Направить — он измождённо навёл дуло на взрослого, и лицо того, без прочего бледное, смертельно позеленело. Прицелиться — взять цель на мушку. Приготовиться. — Уильям, — удивительно, но тон Льюиса Афтона по-прежнему не терял откликов стали. Папа правда невероятный человек. Отвратительный, но невероятный. — Не то, пап, — пробормотал Дэйв. — Не Уильям.

Направил, прицелился

и выстрелил.

***

Небо омывалось синевой.

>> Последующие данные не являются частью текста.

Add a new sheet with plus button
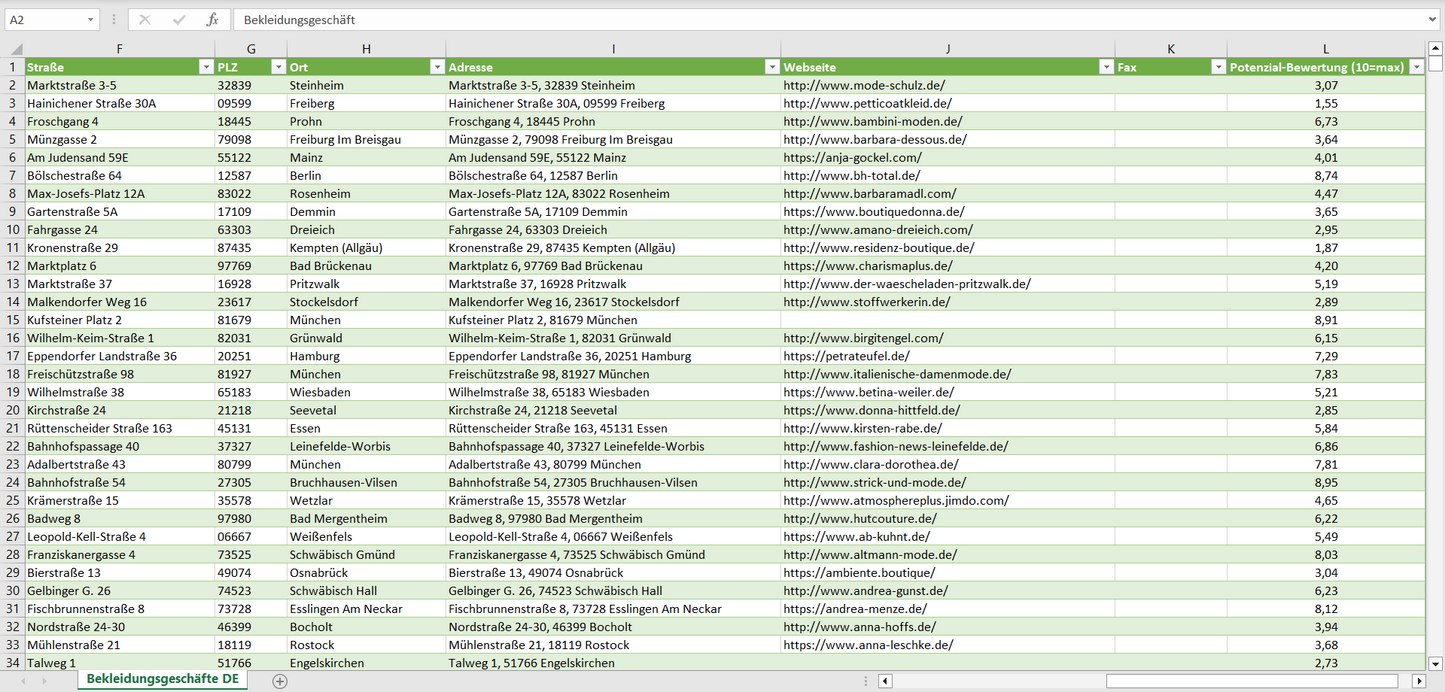 click(280, 681)
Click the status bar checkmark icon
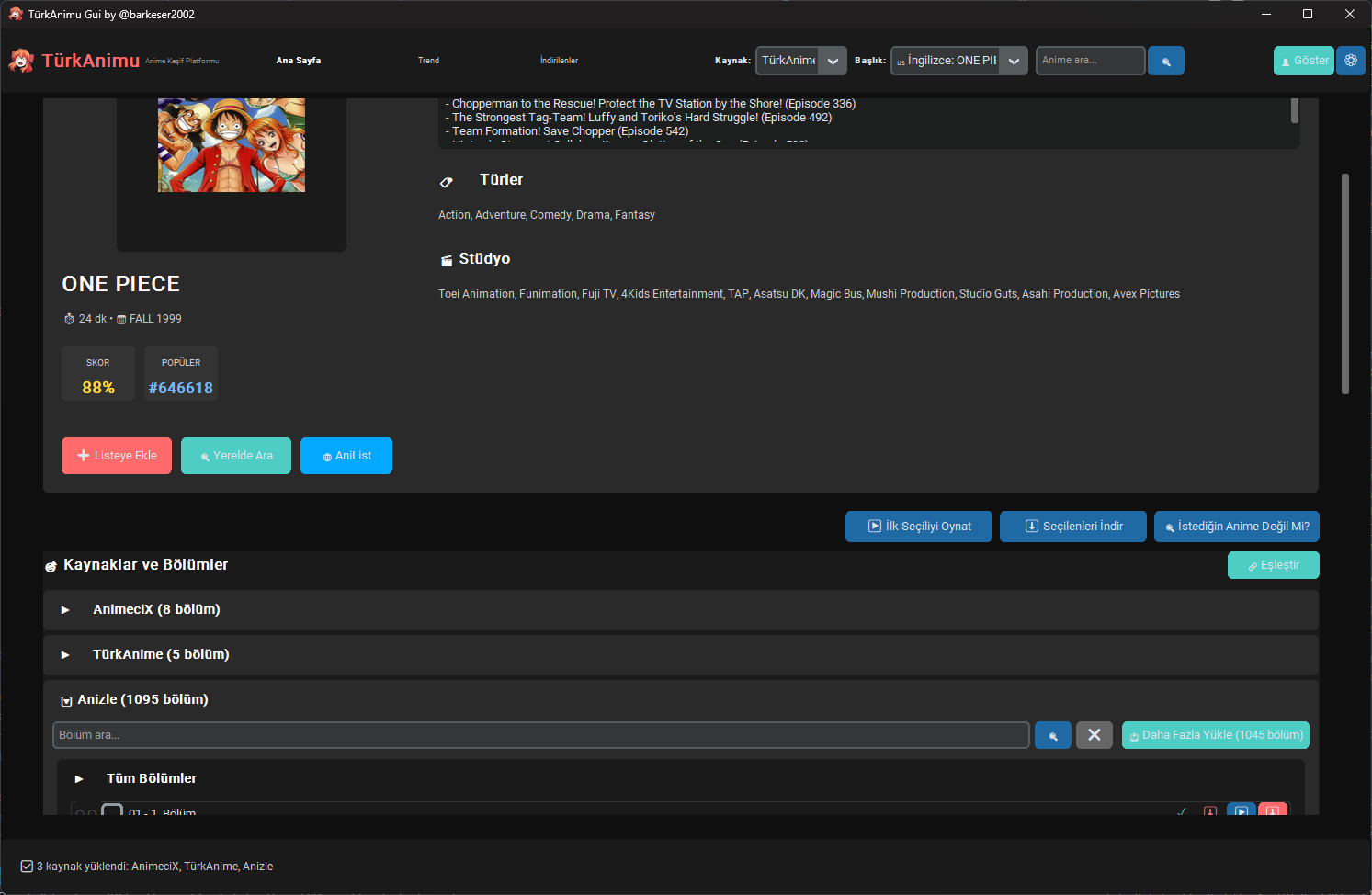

Облака проплывали вдаль цепочкой белоснежной ваты. Голосили свою песнь притаившиеся на ветках птицы. Слякоть хлюпала под подошвой сапог. А у берегов реки скопился рой мошкары. — То же мне развлечение, — брякнул мужик лет под пятьдесят с короткой бородкой, проходивший вдоль течения за компанию со старым товарищем. С удочками и вёдрами. — Улов нам не светит однозначно. — Да куда там! Улов... — хохотнул второй, полноватый и седой. — Единственный чёртов выходной день. Хочется в кои-то веки провести его в тишине, ты не согласен? — Безусловно, тишина — музыка для ушей. Но эта летающая бестия... Обкусает, зараза. — А мы не у края сядем. Не у воды. На ту скамью накренённую. Вспомнил? — Если не путаю, — мужчина, взирая на реку, поражённо махнул головой, причмокивая. — М-да. Всё же, не светит. С таким-то течением. Человека унести может — и поминай как звали! Даже умело плавающий захлебнётся. — Хей, — отвлёкся тот, с сединой. — Гляди. Взглянули. В метрах пятидесяти стояла та самая скамья, кривая и неровная. А на ней прямо здесь, прямо сейчас, завернувшись в куртёнку, лежал человек. — Бродяга? — недоумевающе спросил первый. Второй не ответил, почёсывая загривок. Оба уже через минуту, приблизившись к скамье, обронили свои вёдра с удочками. Человек. И не просто человек Ребёнок,

и на нём — мокрая зелёная куртёнка

А мальчик лет десяти-одиннадцати, лежавший с прикрытыми глазами, бледен, истощён, растрёпан, помят и измотан.             Но жив: грудь его беспокойно вздымалась. — Матерь божья, — растерянно пролепетал тот, что первый, худощавый и с бородкой.